Sleep disorder and delirium are common problems in intensive care unit (ICU) patients, and may lead to poor prognosis. The investigators' previous study showed that nighttime infusion of low-dose dexmedetomidine improved the sleep quality and decreased the incidence of delirium in ICU patients after surgery. Long-term follow-up of these patients showed that low-dose dexmedetomidine also improved 2-year survival and the quality of life in 3-year survivors. The purpose of this study is to investigate the effect of low-dose dexmedetomidine on the long-term outcome of elderly patients admitted to the ICU after noncardiac surgery.

Detailed Description

Dexmedetomidine is a highly selective α2-adrenoceptor agonist with sedative, analgesic and anti-anxiety properties. Unlike other sedative agents, dexmedetomidine exerts its sedative effects through an endogenous sleep-promoting pathway, producing a state like non-rapid eye movement sleep.
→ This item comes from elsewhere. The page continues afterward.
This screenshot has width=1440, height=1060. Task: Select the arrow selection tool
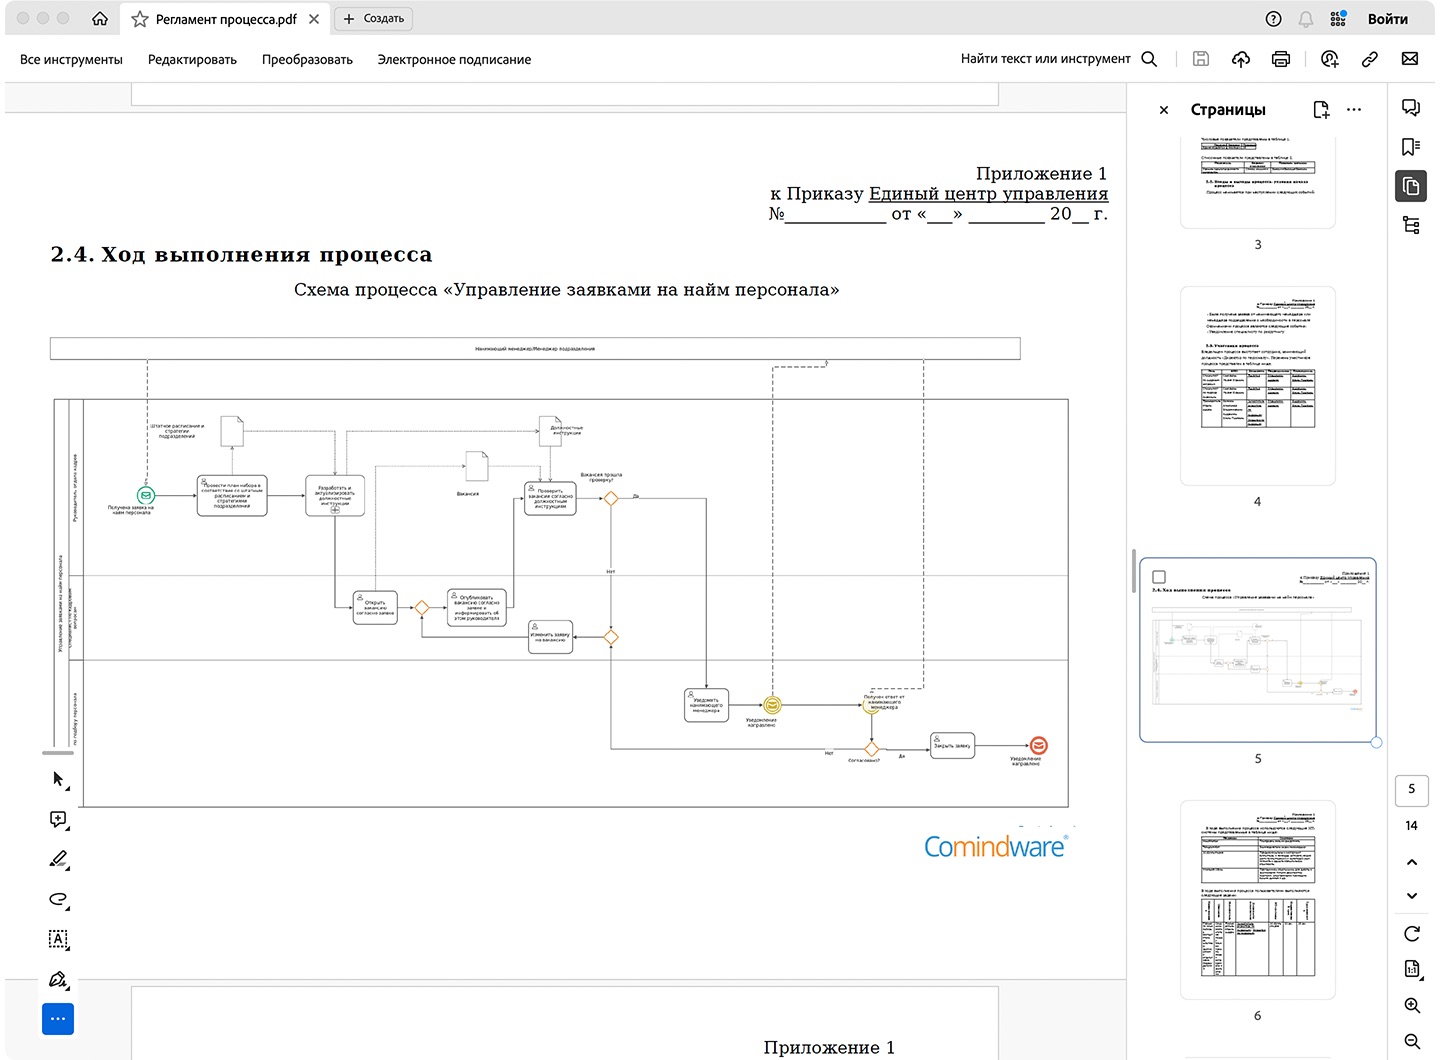tap(58, 779)
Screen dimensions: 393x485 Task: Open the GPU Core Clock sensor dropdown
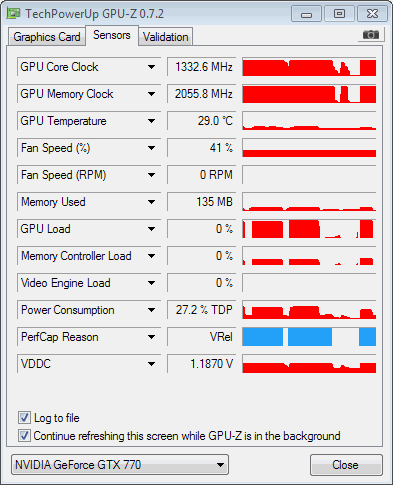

For mechanically ventilated patients, sedative-dose dexmedetomidine infusion at night maintains circadian rhythm, increases sleep efficiency, and improves sleep architecture. When used for sedation in mechanical ventilated patients, it reduces the incidence of delirium.

Dexmedetomidine may improve patient outcomes by improving sleep quality. A previous randomized trial found that, for elderly patients who were admitted to ICU after noncardiac surgery, nighttime infusion of low-dose dexmedetomidine significantly improves the sleep quality and decreases the incidence of postoperative delirium. A long-term follow-up of these patients showed that low-dose dexmedetomidine infusion significantly increased survival up to 2 years, and improved cognitive function and quality of life in 3-year survivors.

In the study mentioned above, dexmedetomidine was only infused during the night after surgery with a fixed dose. The investigators hypothesize that, for elderly admitted to ICU after surgery, nighttime infusion of individualized low-dose dexmedetomidine may improve long-term outcomes. This randomized controlled trial is designed to investigate the effect of low-dose dexmedetomidine on 1-year survival and the quality of life of 1-year survivors in elderly patients admitted to the ICU after surgery.

Study Design

Outcome Measures

Primary Outcome Measures

1. Overall survival after surgery [Up to 4 years after surgery]

   Overall survival after surgery

Secondary Outcome Measures

1. The incidence of organ injury within 5 days after surgery [Up to 5 days after surgery]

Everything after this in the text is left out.